# WHAT THE TASK REQUIRES:
In the records below, find the line holding "Task: Click the green 10-15% figure" and the line holding "Task: Click the X close icon at top left". Set down both, with every line between them, exactly.

(Collected data entries)

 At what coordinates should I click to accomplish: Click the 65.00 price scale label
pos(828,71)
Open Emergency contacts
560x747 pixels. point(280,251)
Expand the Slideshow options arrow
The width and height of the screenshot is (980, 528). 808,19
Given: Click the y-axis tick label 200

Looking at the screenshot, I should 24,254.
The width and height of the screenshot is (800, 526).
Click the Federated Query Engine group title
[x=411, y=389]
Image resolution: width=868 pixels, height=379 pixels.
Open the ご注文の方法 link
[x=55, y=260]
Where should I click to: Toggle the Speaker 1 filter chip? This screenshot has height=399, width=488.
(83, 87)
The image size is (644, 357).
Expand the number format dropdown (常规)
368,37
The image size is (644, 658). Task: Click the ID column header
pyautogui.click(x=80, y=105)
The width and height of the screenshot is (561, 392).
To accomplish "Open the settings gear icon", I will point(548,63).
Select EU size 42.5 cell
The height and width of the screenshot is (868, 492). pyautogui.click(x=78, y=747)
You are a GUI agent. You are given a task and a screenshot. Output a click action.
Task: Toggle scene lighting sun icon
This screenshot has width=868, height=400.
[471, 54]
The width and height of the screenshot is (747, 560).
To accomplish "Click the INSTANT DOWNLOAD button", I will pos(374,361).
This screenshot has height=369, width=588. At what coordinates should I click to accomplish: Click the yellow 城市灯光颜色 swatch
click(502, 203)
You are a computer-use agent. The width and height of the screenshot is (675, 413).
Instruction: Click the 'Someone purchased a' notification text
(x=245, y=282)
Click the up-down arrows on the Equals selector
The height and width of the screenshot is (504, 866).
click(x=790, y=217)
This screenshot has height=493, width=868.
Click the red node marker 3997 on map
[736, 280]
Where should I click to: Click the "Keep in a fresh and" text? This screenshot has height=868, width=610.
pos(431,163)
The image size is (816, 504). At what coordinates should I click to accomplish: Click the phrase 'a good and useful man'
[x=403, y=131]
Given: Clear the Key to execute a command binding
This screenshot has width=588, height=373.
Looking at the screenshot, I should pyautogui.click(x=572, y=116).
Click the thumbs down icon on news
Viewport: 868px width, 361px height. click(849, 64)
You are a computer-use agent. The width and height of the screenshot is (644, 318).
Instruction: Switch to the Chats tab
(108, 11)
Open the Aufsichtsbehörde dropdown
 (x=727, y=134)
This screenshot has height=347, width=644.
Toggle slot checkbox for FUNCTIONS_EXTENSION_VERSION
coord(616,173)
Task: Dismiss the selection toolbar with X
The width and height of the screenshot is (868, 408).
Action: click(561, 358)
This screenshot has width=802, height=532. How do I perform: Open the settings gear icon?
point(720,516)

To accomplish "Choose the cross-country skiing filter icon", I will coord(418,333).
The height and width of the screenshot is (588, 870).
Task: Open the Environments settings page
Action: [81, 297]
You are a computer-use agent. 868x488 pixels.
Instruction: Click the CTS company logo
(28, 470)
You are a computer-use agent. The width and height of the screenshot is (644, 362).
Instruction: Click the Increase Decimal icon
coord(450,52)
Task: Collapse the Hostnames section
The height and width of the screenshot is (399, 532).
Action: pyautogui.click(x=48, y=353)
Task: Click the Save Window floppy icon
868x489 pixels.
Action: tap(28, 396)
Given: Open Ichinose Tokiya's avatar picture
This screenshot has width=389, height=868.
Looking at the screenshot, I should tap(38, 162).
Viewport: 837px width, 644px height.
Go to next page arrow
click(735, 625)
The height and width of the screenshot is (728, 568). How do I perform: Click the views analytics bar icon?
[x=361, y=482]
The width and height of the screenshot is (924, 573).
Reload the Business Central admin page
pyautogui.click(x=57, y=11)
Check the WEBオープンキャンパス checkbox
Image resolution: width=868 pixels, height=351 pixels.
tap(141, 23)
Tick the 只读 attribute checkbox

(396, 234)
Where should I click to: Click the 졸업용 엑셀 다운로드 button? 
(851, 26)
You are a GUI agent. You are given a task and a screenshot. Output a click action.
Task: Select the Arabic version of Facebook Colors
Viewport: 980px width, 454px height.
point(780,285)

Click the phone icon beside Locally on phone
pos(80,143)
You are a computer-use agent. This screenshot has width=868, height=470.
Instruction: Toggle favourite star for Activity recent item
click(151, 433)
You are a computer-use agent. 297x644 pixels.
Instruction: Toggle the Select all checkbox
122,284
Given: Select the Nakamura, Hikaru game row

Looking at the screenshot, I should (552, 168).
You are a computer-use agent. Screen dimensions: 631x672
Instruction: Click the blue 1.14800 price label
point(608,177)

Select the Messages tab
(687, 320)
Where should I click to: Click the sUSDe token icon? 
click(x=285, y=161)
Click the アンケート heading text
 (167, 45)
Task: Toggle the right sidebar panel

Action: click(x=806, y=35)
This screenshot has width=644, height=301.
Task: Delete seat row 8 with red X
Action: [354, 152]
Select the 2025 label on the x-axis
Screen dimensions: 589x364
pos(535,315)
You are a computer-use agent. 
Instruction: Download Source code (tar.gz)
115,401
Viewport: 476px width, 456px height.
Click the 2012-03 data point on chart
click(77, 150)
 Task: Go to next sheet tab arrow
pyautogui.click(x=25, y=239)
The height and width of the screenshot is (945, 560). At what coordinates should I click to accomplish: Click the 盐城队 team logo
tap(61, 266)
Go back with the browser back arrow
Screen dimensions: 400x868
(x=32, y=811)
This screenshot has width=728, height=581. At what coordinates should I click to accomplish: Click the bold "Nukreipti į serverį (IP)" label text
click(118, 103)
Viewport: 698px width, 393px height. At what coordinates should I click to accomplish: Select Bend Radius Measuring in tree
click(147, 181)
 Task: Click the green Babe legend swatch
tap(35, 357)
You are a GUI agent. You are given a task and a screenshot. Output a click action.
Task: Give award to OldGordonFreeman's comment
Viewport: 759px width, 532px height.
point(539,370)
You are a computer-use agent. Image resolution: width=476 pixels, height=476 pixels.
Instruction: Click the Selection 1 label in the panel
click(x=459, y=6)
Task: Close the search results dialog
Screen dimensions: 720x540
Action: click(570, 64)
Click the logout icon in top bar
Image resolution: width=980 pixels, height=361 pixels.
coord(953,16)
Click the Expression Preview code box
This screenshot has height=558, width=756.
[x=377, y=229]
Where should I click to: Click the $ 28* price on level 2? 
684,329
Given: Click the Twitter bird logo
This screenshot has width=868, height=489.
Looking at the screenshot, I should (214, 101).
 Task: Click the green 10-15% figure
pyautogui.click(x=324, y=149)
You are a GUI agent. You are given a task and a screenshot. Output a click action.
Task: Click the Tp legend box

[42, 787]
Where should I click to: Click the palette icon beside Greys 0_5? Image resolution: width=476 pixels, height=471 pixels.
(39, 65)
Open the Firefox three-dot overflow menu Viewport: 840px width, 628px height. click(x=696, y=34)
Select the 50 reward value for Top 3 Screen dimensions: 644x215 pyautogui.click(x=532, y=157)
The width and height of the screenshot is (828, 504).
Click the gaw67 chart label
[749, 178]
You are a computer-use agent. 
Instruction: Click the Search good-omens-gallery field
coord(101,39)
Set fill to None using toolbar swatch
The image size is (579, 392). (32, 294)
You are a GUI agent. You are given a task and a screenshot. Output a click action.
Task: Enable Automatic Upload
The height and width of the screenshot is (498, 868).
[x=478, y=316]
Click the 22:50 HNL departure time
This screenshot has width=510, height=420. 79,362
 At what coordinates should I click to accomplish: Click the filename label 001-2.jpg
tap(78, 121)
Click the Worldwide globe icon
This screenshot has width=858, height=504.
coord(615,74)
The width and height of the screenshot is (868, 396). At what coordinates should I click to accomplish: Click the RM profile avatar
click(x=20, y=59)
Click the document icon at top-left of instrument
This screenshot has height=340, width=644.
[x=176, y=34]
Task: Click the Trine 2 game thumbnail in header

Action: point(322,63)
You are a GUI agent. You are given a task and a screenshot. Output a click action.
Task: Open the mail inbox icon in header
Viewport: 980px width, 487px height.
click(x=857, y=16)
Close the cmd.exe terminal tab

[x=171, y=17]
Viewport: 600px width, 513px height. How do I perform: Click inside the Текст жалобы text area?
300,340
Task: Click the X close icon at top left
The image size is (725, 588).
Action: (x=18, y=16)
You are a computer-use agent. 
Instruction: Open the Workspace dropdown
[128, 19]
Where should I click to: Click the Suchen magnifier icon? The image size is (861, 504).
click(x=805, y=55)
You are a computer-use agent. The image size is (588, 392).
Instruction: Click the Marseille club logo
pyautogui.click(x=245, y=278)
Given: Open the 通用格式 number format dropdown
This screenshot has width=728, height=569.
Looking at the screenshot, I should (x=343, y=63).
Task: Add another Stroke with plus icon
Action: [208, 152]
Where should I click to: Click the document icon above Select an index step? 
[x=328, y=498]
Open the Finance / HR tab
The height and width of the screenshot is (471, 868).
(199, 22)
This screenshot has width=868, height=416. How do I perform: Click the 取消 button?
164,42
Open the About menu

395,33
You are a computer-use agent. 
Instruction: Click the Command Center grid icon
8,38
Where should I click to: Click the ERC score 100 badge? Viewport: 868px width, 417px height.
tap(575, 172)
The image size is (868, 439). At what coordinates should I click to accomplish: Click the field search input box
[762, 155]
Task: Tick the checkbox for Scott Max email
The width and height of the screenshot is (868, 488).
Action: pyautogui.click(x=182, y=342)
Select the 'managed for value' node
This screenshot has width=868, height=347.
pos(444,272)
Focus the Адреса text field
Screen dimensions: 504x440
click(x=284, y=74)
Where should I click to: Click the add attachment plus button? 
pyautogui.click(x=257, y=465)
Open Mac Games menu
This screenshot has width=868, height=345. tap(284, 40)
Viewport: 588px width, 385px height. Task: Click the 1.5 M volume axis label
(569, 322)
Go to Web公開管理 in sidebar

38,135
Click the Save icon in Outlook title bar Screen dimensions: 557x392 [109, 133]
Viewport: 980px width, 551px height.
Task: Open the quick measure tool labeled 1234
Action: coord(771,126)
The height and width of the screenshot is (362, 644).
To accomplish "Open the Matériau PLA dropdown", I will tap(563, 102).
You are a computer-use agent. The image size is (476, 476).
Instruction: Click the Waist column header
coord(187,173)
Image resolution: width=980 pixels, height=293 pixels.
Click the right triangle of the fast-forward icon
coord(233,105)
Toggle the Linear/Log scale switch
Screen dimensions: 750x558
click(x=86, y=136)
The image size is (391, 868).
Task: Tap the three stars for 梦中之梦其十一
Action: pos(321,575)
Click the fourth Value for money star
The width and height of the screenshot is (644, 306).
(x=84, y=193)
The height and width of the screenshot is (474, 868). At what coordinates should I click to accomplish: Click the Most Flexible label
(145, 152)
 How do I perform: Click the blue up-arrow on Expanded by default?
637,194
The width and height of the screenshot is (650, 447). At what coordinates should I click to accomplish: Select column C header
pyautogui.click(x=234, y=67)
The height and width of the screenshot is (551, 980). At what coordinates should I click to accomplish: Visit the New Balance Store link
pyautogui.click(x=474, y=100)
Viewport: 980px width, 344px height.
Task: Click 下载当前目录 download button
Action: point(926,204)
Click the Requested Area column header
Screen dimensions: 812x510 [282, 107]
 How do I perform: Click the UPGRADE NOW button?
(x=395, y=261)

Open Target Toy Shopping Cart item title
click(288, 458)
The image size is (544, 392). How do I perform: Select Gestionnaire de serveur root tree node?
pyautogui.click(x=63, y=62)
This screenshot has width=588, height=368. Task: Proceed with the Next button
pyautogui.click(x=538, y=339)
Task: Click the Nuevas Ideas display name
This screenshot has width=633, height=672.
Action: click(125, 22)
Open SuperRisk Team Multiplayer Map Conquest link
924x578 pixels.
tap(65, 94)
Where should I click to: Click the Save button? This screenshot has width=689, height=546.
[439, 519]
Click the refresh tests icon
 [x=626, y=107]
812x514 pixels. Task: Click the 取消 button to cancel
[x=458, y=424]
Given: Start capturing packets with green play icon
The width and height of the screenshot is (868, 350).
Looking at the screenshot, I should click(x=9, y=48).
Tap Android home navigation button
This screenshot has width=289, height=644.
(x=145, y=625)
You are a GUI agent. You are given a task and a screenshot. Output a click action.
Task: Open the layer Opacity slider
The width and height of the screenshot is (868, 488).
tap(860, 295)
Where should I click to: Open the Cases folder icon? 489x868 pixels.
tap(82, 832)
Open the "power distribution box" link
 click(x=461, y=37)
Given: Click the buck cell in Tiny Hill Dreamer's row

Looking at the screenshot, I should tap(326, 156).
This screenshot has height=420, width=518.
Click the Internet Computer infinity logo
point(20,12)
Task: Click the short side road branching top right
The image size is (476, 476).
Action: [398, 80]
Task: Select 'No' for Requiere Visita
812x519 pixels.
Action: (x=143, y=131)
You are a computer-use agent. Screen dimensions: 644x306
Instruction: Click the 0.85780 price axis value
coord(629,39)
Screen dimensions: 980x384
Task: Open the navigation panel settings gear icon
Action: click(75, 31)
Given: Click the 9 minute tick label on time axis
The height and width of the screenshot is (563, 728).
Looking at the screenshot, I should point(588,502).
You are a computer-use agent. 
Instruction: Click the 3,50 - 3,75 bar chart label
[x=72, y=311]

# SOLUTION TO THIS TASK:
 Task: Click the green 10-15% figure
pyautogui.click(x=324, y=149)
You are a GUI agent. You are given a task and a screenshot. Output a click action.
Task: Click the Tp legend box

[42, 787]
Where should I click to: Click the palette icon beside Greys 0_5? Image resolution: width=476 pixels, height=471 pixels.
(39, 65)
Open the Firefox three-dot overflow menu Viewport: 840px width, 628px height. click(x=696, y=34)
Select the 50 reward value for Top 3 Screen dimensions: 644x215 pyautogui.click(x=532, y=157)
The width and height of the screenshot is (828, 504).
Click the gaw67 chart label
[749, 178]
You are a computer-use agent. 
Instruction: Click the Search good-omens-gallery field
coord(101,39)
Set fill to None using toolbar swatch
The image size is (579, 392). (32, 294)
You are a GUI agent. You are given a task and a screenshot. Output a click action.
Task: Enable Automatic Upload
The height and width of the screenshot is (498, 868).
[x=478, y=316]
Click the 22:50 HNL departure time
This screenshot has width=510, height=420. 79,362
 At what coordinates should I click to accomplish: Click the filename label 001-2.jpg
tap(78, 121)
Click the Worldwide globe icon
This screenshot has width=858, height=504.
coord(615,74)
The width and height of the screenshot is (868, 396). At what coordinates should I click to accomplish: Click the RM profile avatar
click(x=20, y=59)
Click the document icon at top-left of instrument
This screenshot has height=340, width=644.
[x=176, y=34]
Task: Click the Trine 2 game thumbnail in header

Action: point(322,63)
You are a GUI agent. You are given a task and a screenshot. Output a click action.
Task: Open the mail inbox icon in header
Viewport: 980px width, 487px height.
click(x=857, y=16)
Close the cmd.exe terminal tab

[x=171, y=17]
Viewport: 600px width, 513px height. How do I perform: Click inside the Текст жалобы text area?
300,340
Task: Click the X close icon at top left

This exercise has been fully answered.